Ah ! ça, Tintin, ça a beaucoup compté. Je le cite dans Cargo, dans Izo aussi, plusieurs fois. Hergé pour moi est un génie. Je voudrais aussi vous dire une chose : c’est sans doute via la bande dessinée, l’œuvre d’Hergé, mais de Jacobs et de Jacques Martin, que le gout m’est venu de vénérer l’héroïsme. Or le héros en général se fait remarquer par les guerres, et je déteste la guerre.
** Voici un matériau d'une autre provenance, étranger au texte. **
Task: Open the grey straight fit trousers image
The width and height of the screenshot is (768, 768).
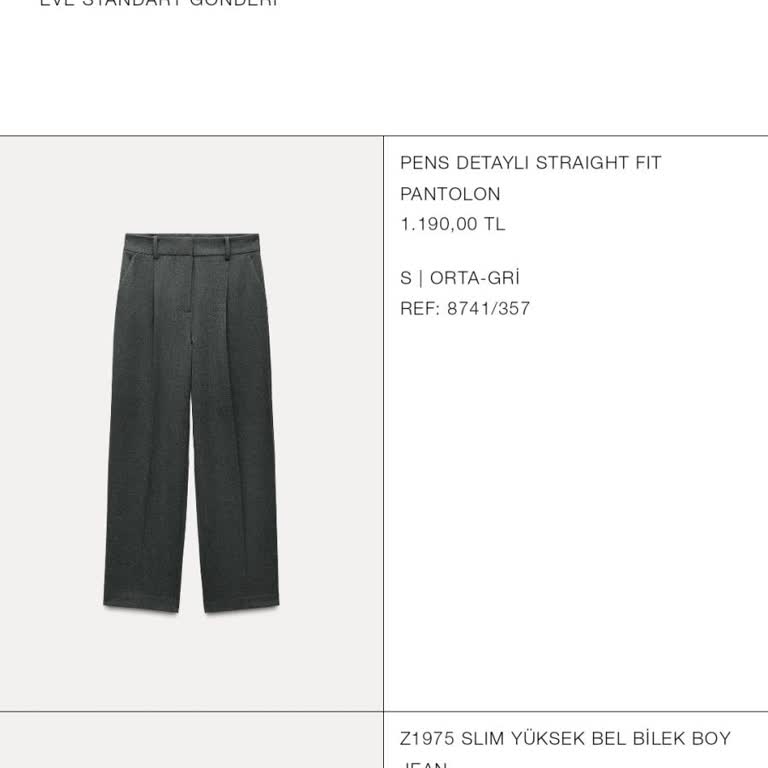Action: 191,423
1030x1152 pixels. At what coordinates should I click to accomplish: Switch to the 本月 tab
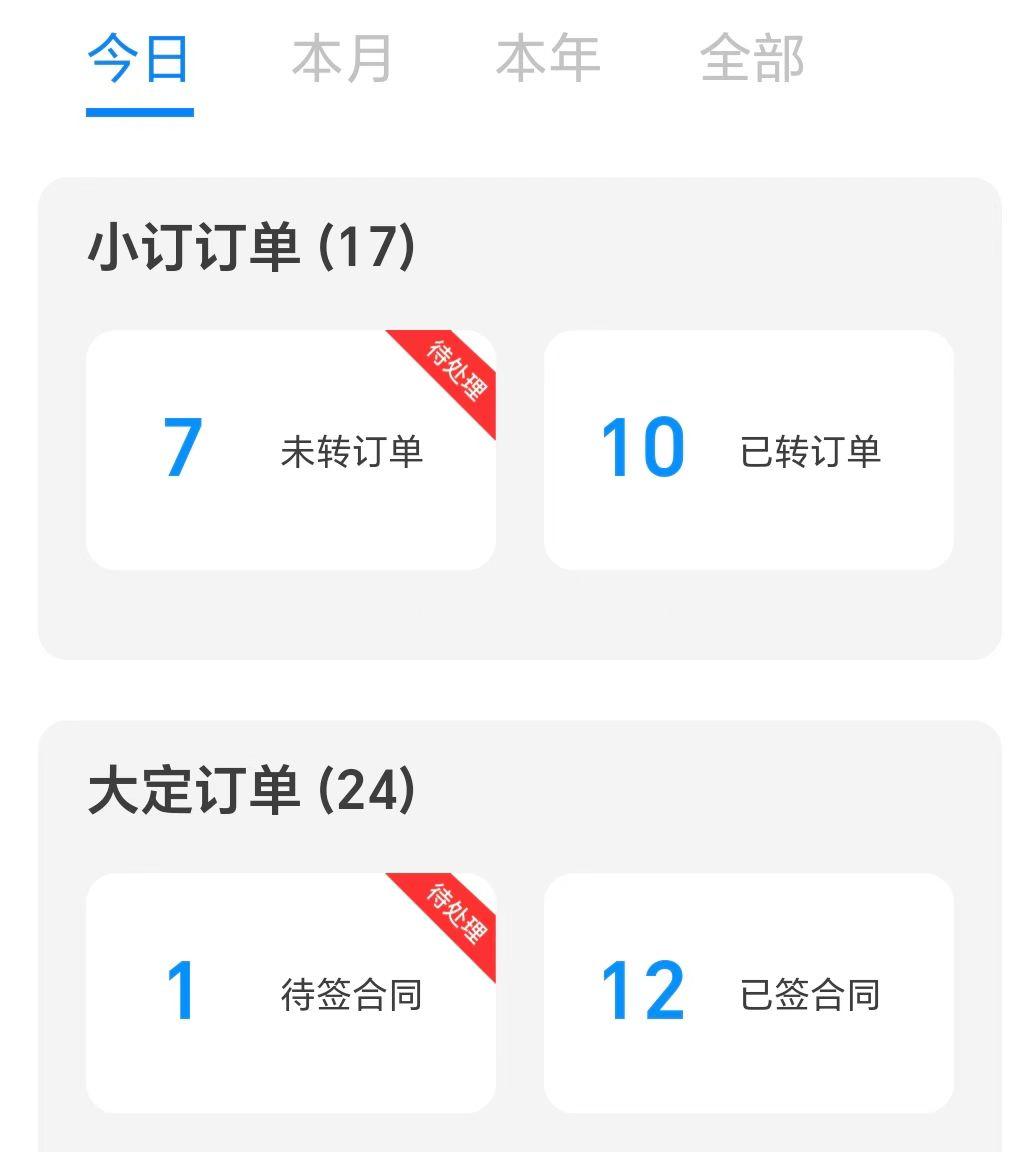[x=344, y=58]
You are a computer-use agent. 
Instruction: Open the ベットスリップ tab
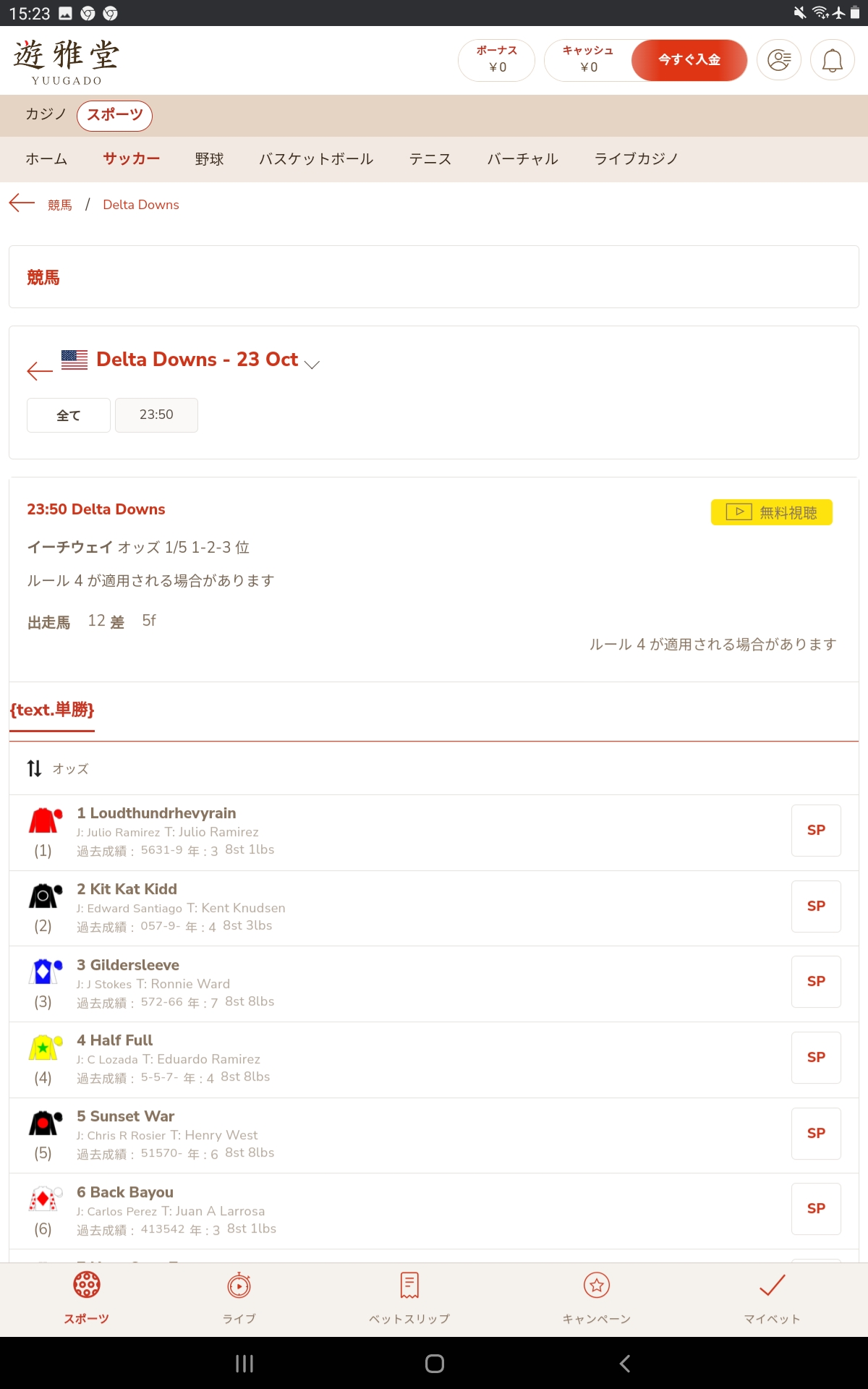pyautogui.click(x=409, y=1298)
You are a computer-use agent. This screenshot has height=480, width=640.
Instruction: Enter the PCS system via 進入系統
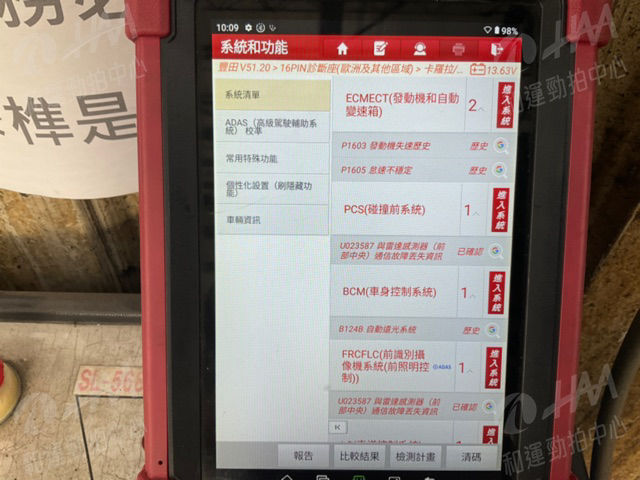click(x=499, y=209)
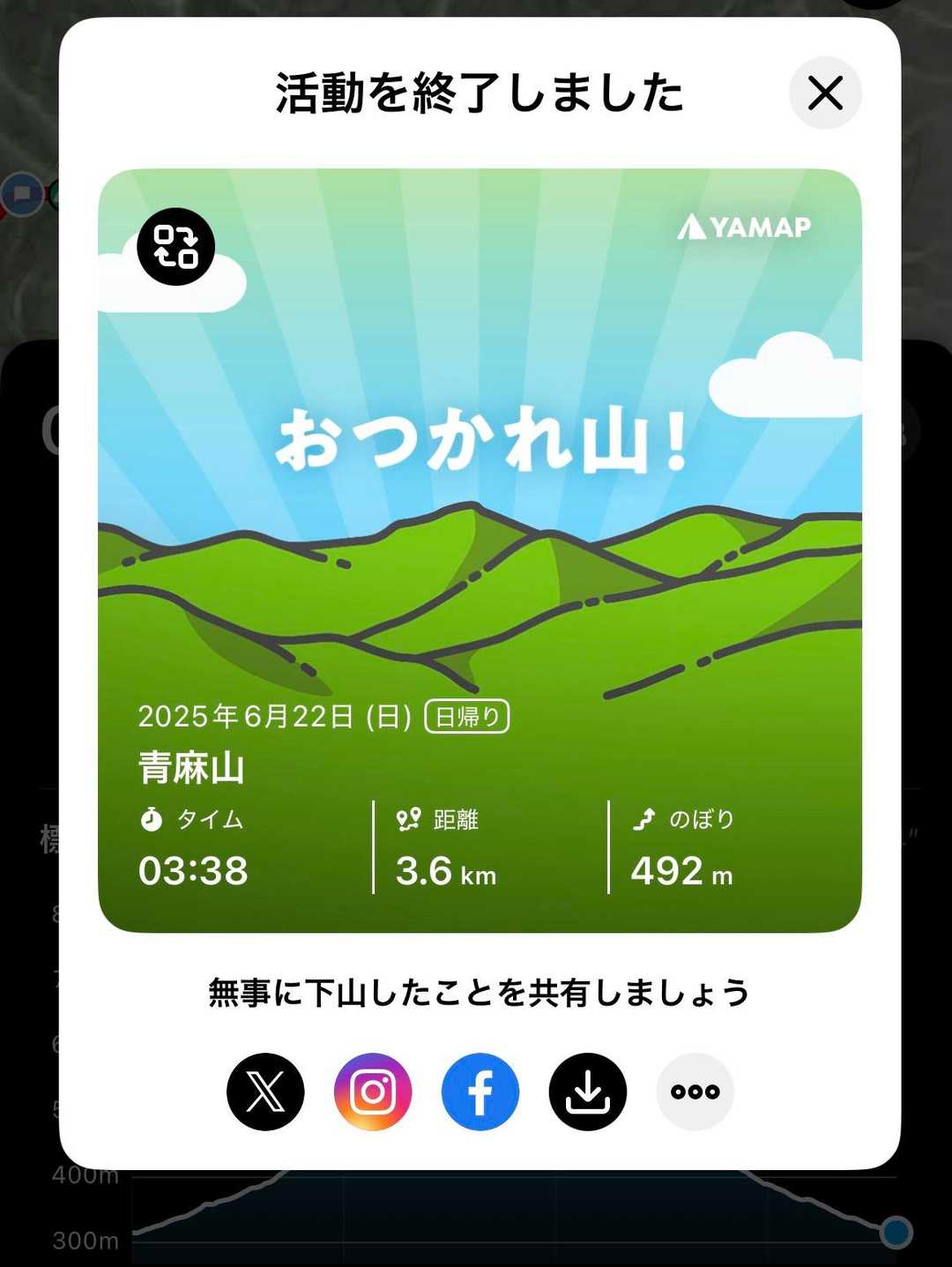Open more sharing options
The width and height of the screenshot is (952, 1267).
tap(695, 1092)

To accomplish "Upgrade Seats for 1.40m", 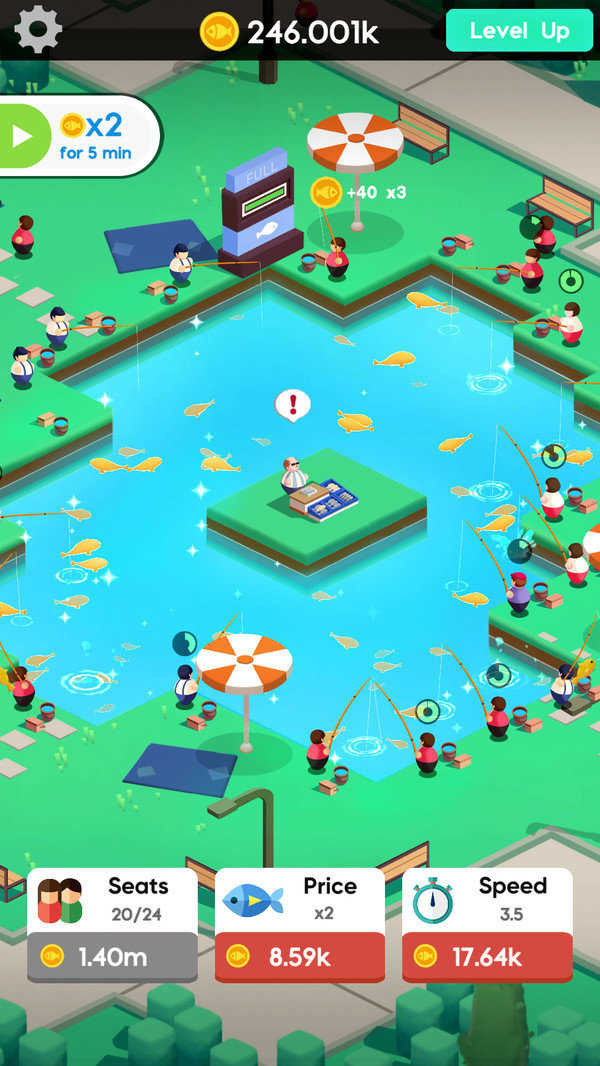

Alors, cette maladie, que j’assume en toute conscience et lucidité pour autant que je le sache, me permet non pas d’être un héros comme j’aurais tellement souhaité l’être, mais d’exercer, voire même de développer, une certaine dose de courage, ne fût-ce que pour servir d’exemple aux autres, pour que de moins en moins de gens s’effondrent, parce que quand on s’effondre, c’est fini. Il faut être entouré, c’est sûr. Moi j’ai la chance d’avoir ici des parents gentils, qui acceptent tout, et puis, à Paris je ne suis pas seul. Vraiment pas. Donc je ne me suis pas encore effondré. J’espère même qu’on peut laisser tomber le mot « encore » et dire que je ne me suis pas effondré.
Dans Cargo vie, vous évoquez « la plage de Nietzsche et de Foucault ».
C’est la plage dont Foucault parle dans Les mots et les choses. Il y explique que l’homme pourrait disparaitre comme une crasse sur le sable disparait à marée haute.
« Comme à la limite de la mer un visage de sable ».
Voilà, vous avez bien meilleure mémoire que moi, et tant mieux pour vous. En tout cas, c’est l’image que j’ai voulu employer. J’ai toujours associé Nietzsche aux éléments forts, comme la mer. Et Foucault est l’héritier spirituel de Nieztsche.
Et vous vous mettez dans la même famille ?
Oui ? Mais en tant que technicien, enseignant, et pas en tant que philosophe. Une dernière précision. Quand j’étais petit, j’avais l’esprit très prométhéen. J’avais beaucoup de culot. J’ameutais sur la plage des gosses de mon âge – on avait un appartement à la mer – et je leur disais : Venez, on va faire un château fort qui va résister à la marée haute, on va réussir… Cela les enthousiasmait beaucoup…
Et ça n’a jamais marché ?
Et cela n’a, hélas, jamais marché. Cette image est très symbolique. L’homme prométhéen croit qu’il va durer… Mais pas du tout. L’homme aussi est amené à disparaitre. Au niveau individuel la mort est déjà présente évidemment, et au niveau de la planète, il arrivera un jour, je ne sais pas quand…
Le soleil se refroidit.
Déjà ! Et ne fût-ce que la folie humaine… Il y a déjà de quoi détruire deux mille fois la terre.